Unintended Consequences of Persistent Residual Vapor-Phase Chemicals within Collection Storage
Catharine Hawks and Kathryn Makos
Residual chemicals within cabinetry and collections have been identified through technical scientific study. While health implications are cautionary and controllable, adverse consequences to the condition of the collections can be significant. Recommendations for mitigation of these hazards will be presented.
Solvents, Scents and Sensibility – Part II, Sequestering and Minimizing
Continuing with the topics covered in Solvents, Scents and Sensibility-Part I (General Concurrent Session), this talk includes a discussion of safer solvents to help sustain the conservator and the environment, toxicity overviews, in-depth reviews of reformulating “bad” solvents, and molecular interactions and solubility parameters.
Medical Evaluations for Museum and Collection Care Professionals
David Hinkamp, MD (University of Illinois School of Public Health) and Ruth Norton.
Using examples from the Field Museum, the authors will discuss methods to promote occupational health benefits and safer working practices through medical evaluations, exposure monitoring, maintaining lists of materials used, and accurately describing conservation and collections care work practices to medical staff.
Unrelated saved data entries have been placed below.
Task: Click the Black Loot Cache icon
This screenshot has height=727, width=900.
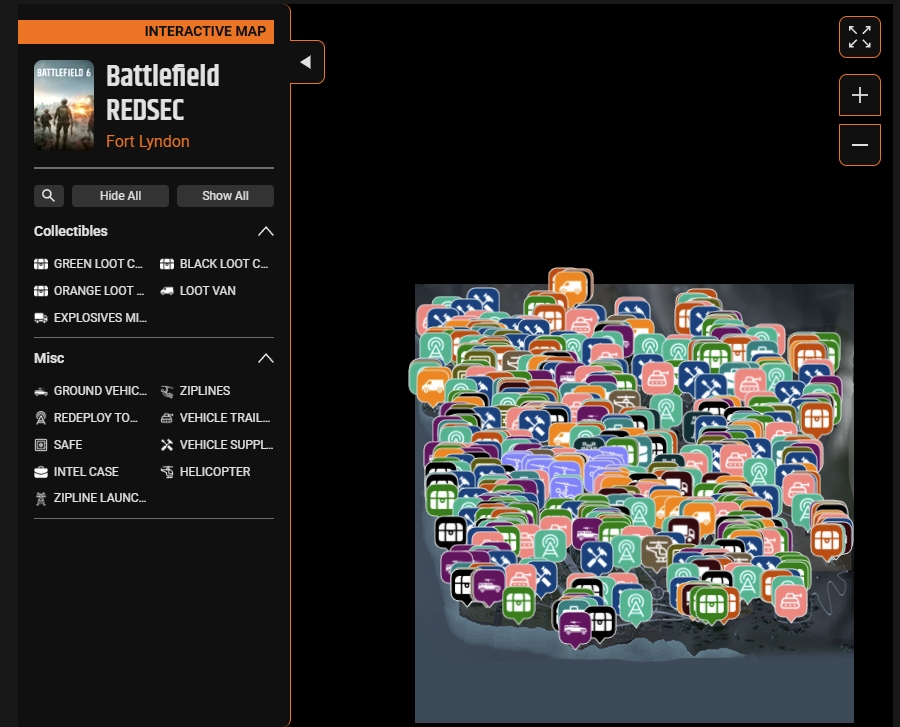Action: (x=168, y=263)
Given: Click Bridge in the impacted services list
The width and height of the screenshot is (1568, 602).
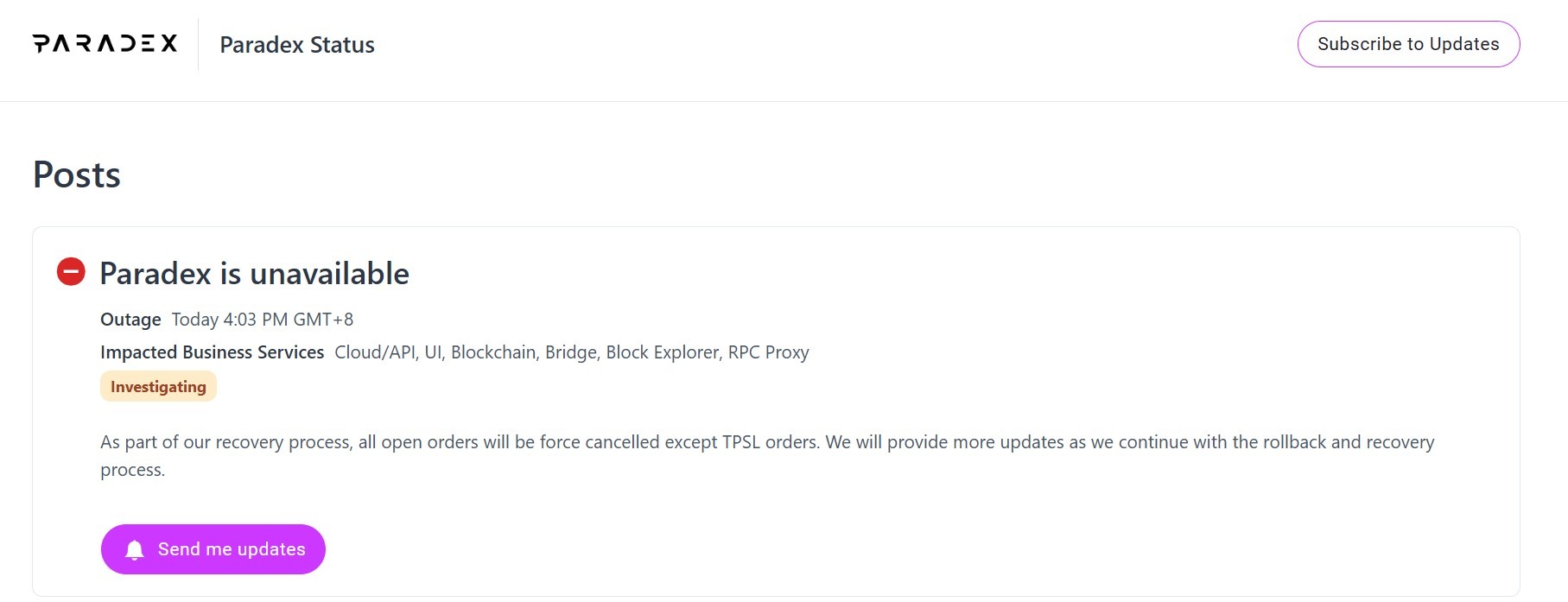Looking at the screenshot, I should tap(570, 352).
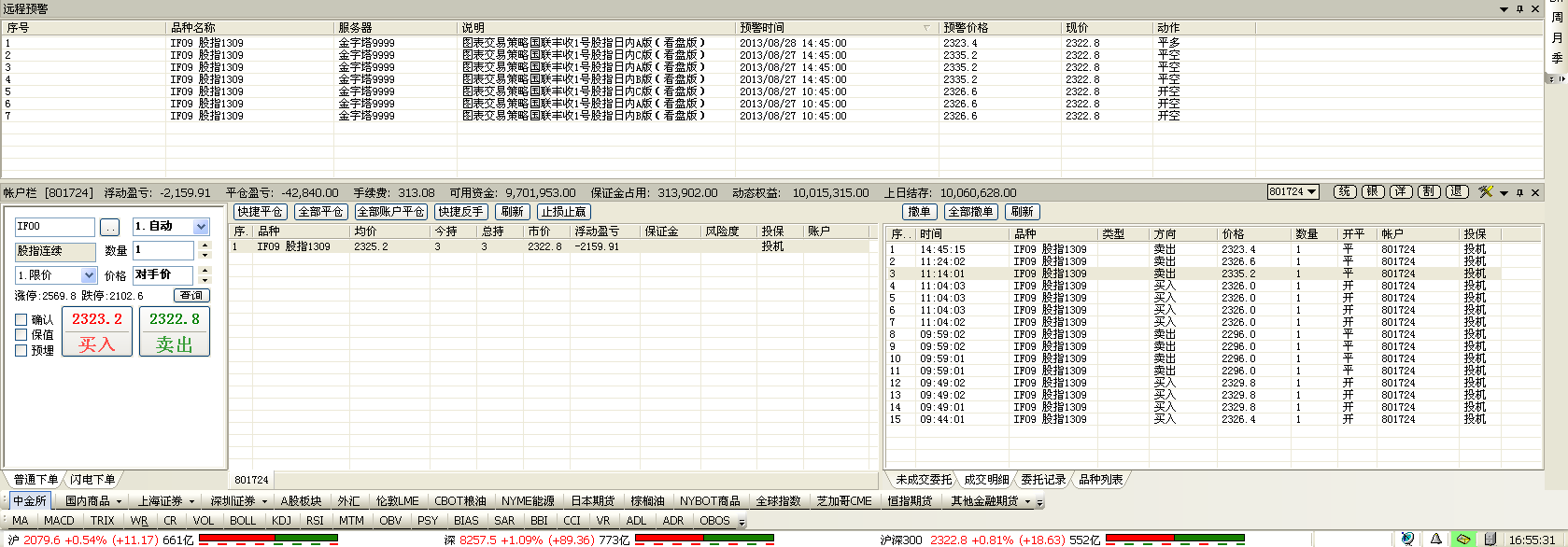Click the IF00 contract code input field

tap(54, 227)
Sustainability for the Conservator: Mold Remediation
Chris Stavroudis and AIC Emergency Committee
The AIC Emergency Committee will present lessons learned and techniques used for Hurricane Sandy recovery at the Cultural Recovery Center in Brooklyn, New York to highlight the key steps conservators need to take to protect themselves when working with mold or moldy artworks.
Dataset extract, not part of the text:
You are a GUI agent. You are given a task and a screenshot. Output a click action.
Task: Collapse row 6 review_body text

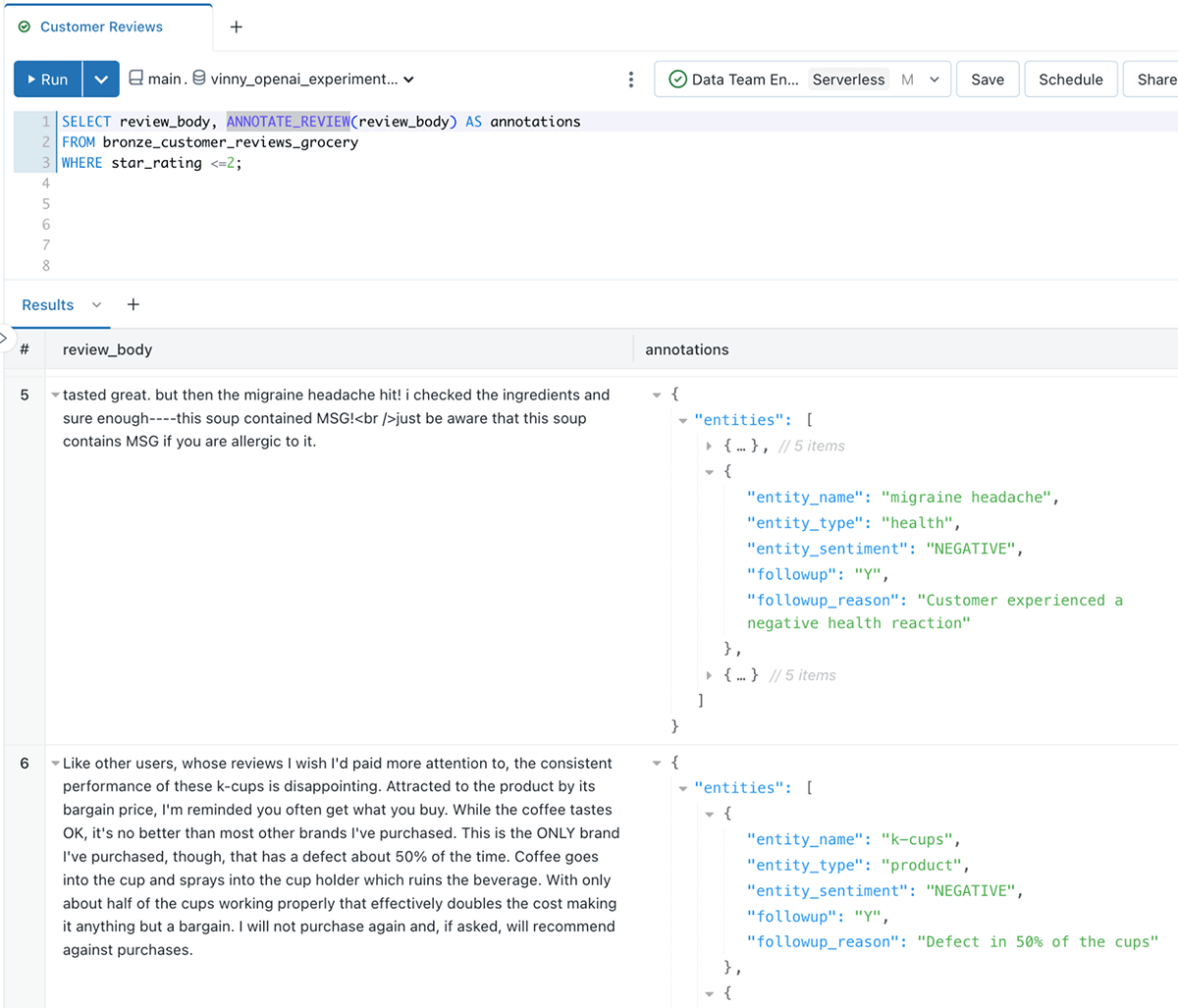pyautogui.click(x=55, y=764)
Ergonomics in Collection Care
David Hinkamp, MD (University of Illinois School of Public Health)
Dr. Hinkamp will discuss current ergonomics theories and best practices for improving workstations and postures/positions using real world conservation task examples supplied by Emerging Conservations Professionals Network and the Health & Safety Committee.
The Committee is also organizing events that will take place throughout the 2014 Annual Meeting:
Yoga and Stretching
General session and some specialty group sessions
Don’t just sit there – get up and stretch! Throughout the meeting, organizers will encourage attendees to move around between talks with guided instruction.
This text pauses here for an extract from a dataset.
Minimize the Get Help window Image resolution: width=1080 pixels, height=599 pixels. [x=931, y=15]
‘The Safety Doctor Is In’ with J. R. Smith (Safety Manager, Smithsonian Institution)
Health & Safety Booth in the Exhibitors Hall
Friday, May 30: 9am-12pm and 1pm-3pm OR contact firstname.lastname@example.org for an appointment
Learn how to create a Job Hazard Analysis (JHA) for conservation tasks. This is a standard occupational safety approach to breaking down a task into simple components, materials, operations and then analyzing for hazards and setting ways to prevent an injury or illness from that hazard.
Health & Safety Booth
We’re teaming up again with the Emergency and Sustainability Committees to provide information on current health and safety issues. Stop by if you have questions or comments for members of the Committee.
Respirator Fit Testing
Lecture: Wednesday, May 28: 6:30-7:30pm
Appointments: Thursday, May 29: 9am-6pm ($39)
Register now for your annual respirator fit testing! Respirator fit testing requires that you complete the lecture, a 15-20 minute fit test appointment, and an OSHA Medical Evaluation Form signed by your healthcare professional (available on the Health & Safety webpage).
We look forward to seeing you in San Francisco!